REPUBLIKA.CO.ID -- Penulis: Adhe Nuansa Wibisono, MSi*
Keputusan Turki untuk menetapkan Hagia Sophia kembali menjadi masjid menimbulkan respons beragam baik di domestik Turki sendiri maupun publik internasional.
Presiden Recep Tayyip Erdogan melalui siaran televisi nasional mengumumkan keputusan itu setelah pengadilan Turki membatalkan satus museum Hagia Sophia pada Jumat (10/07/2020).
Pengadilan administratif Turki membatalkan dekrit pemerintah dari era Mustafa Kemal Ataturk pada 1934 yang menjadikan Hagia Sophia sebagai museum.
Erdogan menjadikan momen ini sebagai bentuk glorifikasi dan kemenangan kaum Islamis dengan menyatakan kebangkitan Hagia Sophia merupakan pertanda awal pembebasan Masjid Al-Aqsha.
Sebuah pesan politik yang ditujukan kepada para pendukungnya terutama sebagai bagian dalam pemenuhan janji kampanye pemilu presiden 2018 silam.
Dalam proses keputusannya di pengadilan, Dewan Negara kemudian menyatakan bahwa Hagia Sophia merupakan properti kepemilikan dari Sultan Mehmed II yang menaklukkan Konstantinopel pada tahun 1453.
Sultan Mehmed II kemudian mendaftarkan Hagia Sophia sebagai wakaf abadi yang hanya diperbolehkan untuk digunakan sebagai masjid.
Negara dianggap bertanggung jawab untuk memastikan penggunaan bangunan sesuai dengan kehendak pemberi wakaf. Dengan demikian keputusan kabinet pada tahun 1934 yang menjadikan situs itu sebagai museum, otomatis menjadi batal demi hukum.
Keputusan ini membawa sentimen negatif di kalangan negara-negara Kristen Ortodoks dan juga dari kelompok oposisi Turki.
Hagia Sophia merupakan bahasa Yunani untuk “Holy Wisdom” yang dibangun pada abad ke-6 di masa Kekaisaran Bizantium.
Yunani sebagai rumah bagi jutaan pengikut Ortodoks menyebutkan keputusan itu sebagai “provokasi terbuka”, sementara Gereja Ortodoks Rusia menyesalkan keputusan tersebut.
AS melalui Departemen Luar Negeri-nya juga menyatakan kekecewaan, tetapi semua kritik terhadap sikap Turki ini dijawab Erdogan dengan mengatakan bahwa ini adalah urusan domestik dan Turki akan bersikap independen dari tekanan pihak asing.
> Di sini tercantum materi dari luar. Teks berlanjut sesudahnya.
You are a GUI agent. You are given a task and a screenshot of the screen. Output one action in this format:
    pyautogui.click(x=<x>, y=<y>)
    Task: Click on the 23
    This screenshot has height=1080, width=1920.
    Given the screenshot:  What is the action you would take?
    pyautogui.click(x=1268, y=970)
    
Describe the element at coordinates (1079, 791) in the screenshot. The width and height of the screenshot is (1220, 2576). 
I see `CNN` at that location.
Tentu saja sikap Turki ini akan mempengaruhi hubungan Turki dengan Yunani yang akan semakin memperkeruh isu eksplorasi gas di Laut Mediterania. Selain itu juga akan berpengaruh pada hubungan Turki-Rusia yang cukup dinamis dalam beberapa front konflik seperti Irak, Suriah dan terakhir Libya.
Selain itu penentangan terhadap isu Hagia Sophia juga muncul dari kelompok oposisi Partai Rakyat Republik (CHP) terutama dari Wali Kota Istanbul, Ekrem Imamoglu yang memberikan pernyataan pada Forum Ekonomi Delphi pada bulan Juni 2020 silam.
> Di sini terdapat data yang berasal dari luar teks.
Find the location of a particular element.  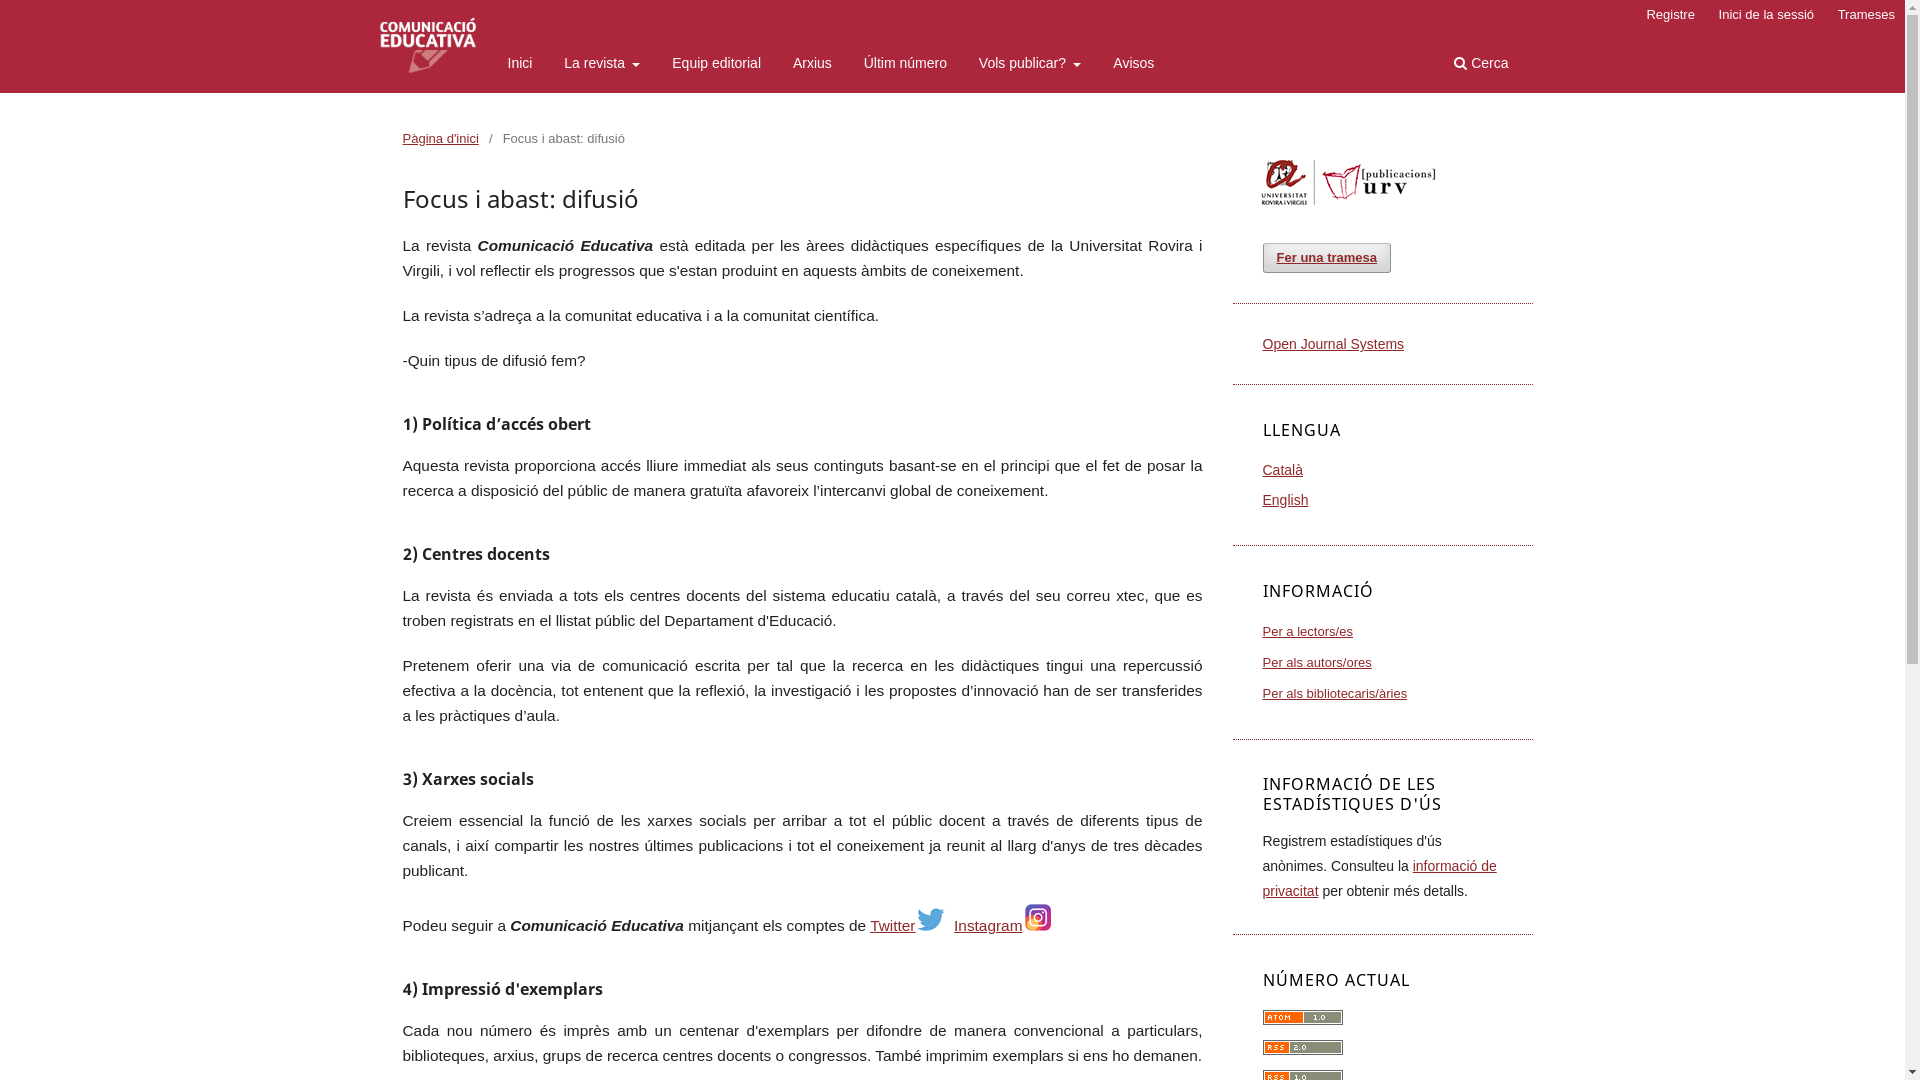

Imamoglu menyatakan bahwa dia tidak melihat adanya kebutuhan mendesak menjadikan Hagia Sophia sebagai masjid. Imamoglu menyatakan bahwa rezim kepresidenan jangan menggunakan isu ini sebagai isu politik domestik. Masalah Hagia Sophia adalah urusan pemerintah kota Istanbul dan bukan menjadi tanggung jawab dari lembaga kepresidenan (Takvim, 2020).
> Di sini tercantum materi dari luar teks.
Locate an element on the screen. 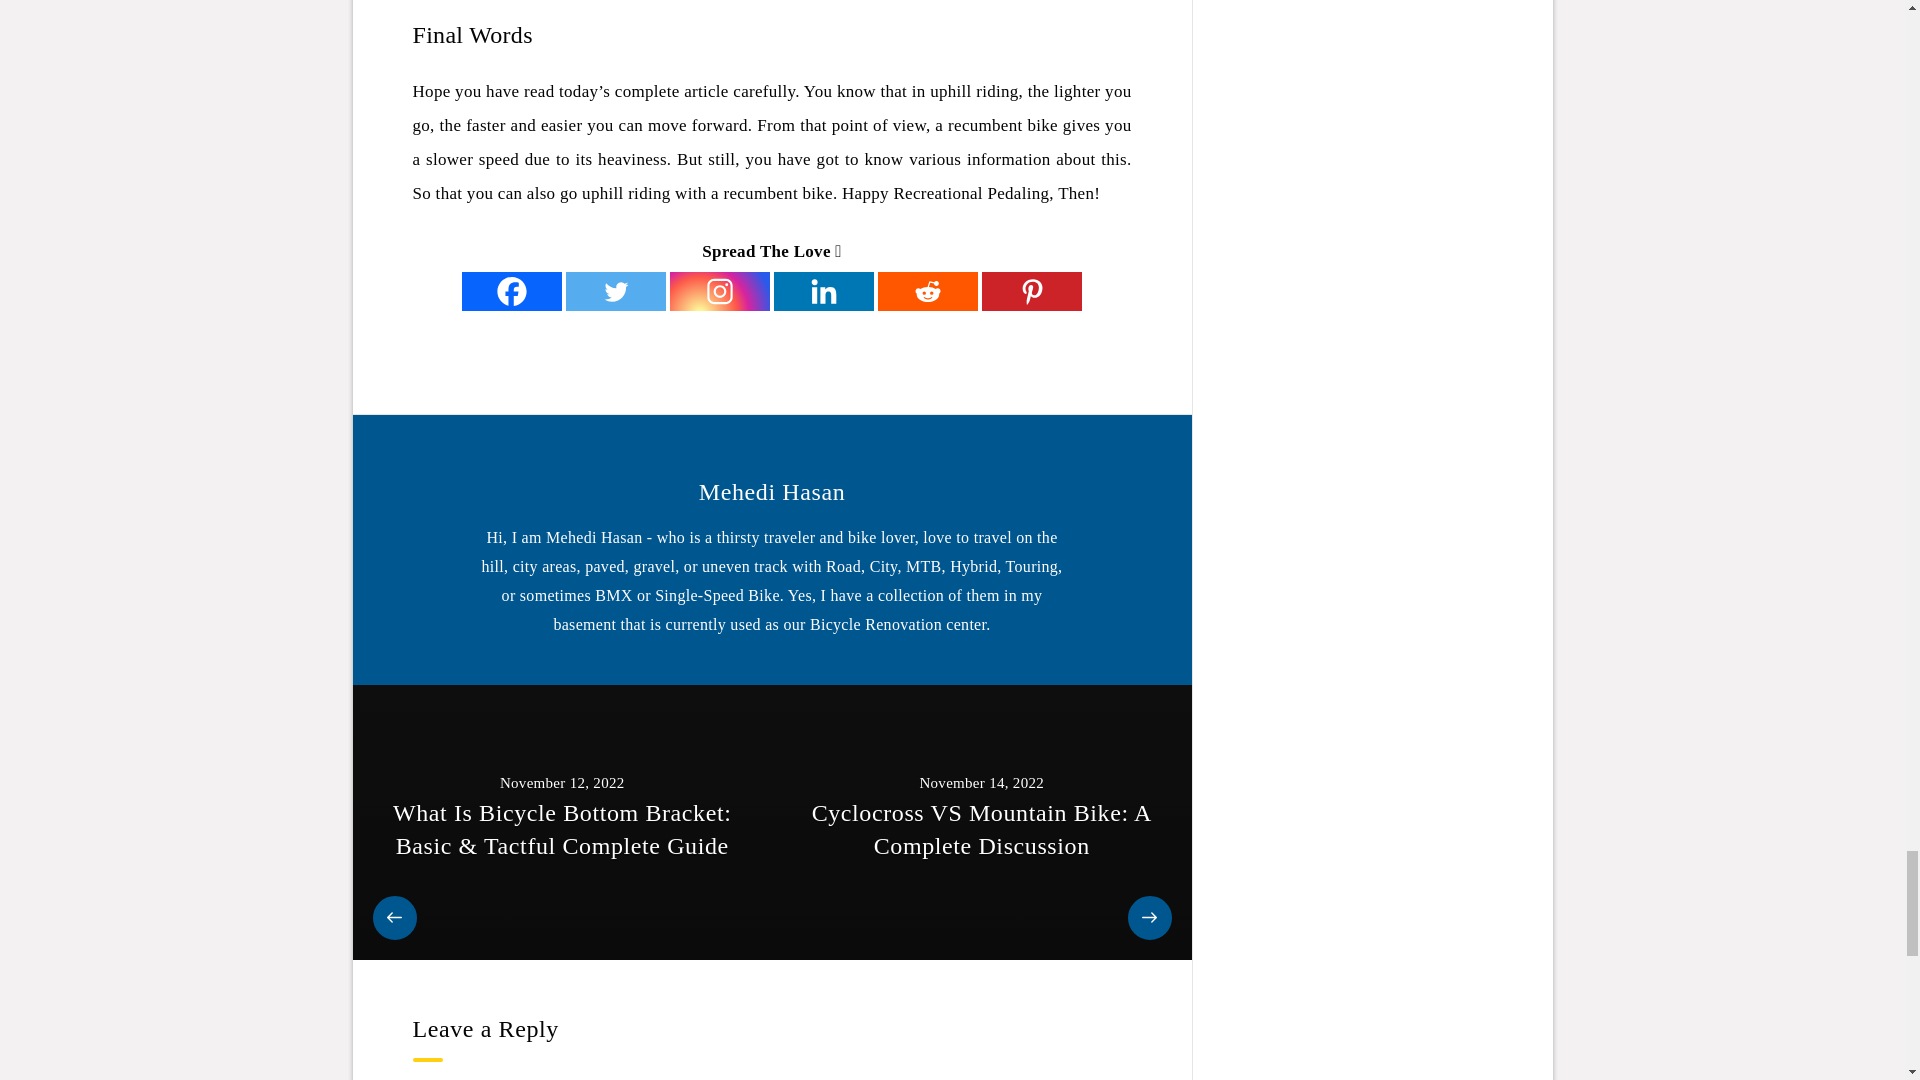 Image resolution: width=1920 pixels, height=1080 pixels. Facebook is located at coordinates (512, 292).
Terlihat dari pernyataan ini bahwa kelompok oposisi melihat Presiden Erdogan memainkan isu Hagia Sophia ini sebagai bentuk dari pergeseran isu yang menarik perhatian rakyat Turki dan digunakan untuk memperkuat dukungan politik kepada Partai Keadilan dan Pembangunan (AKP) dan Erdogan, terutama dalam pemilu Presiden 2023 mendatang.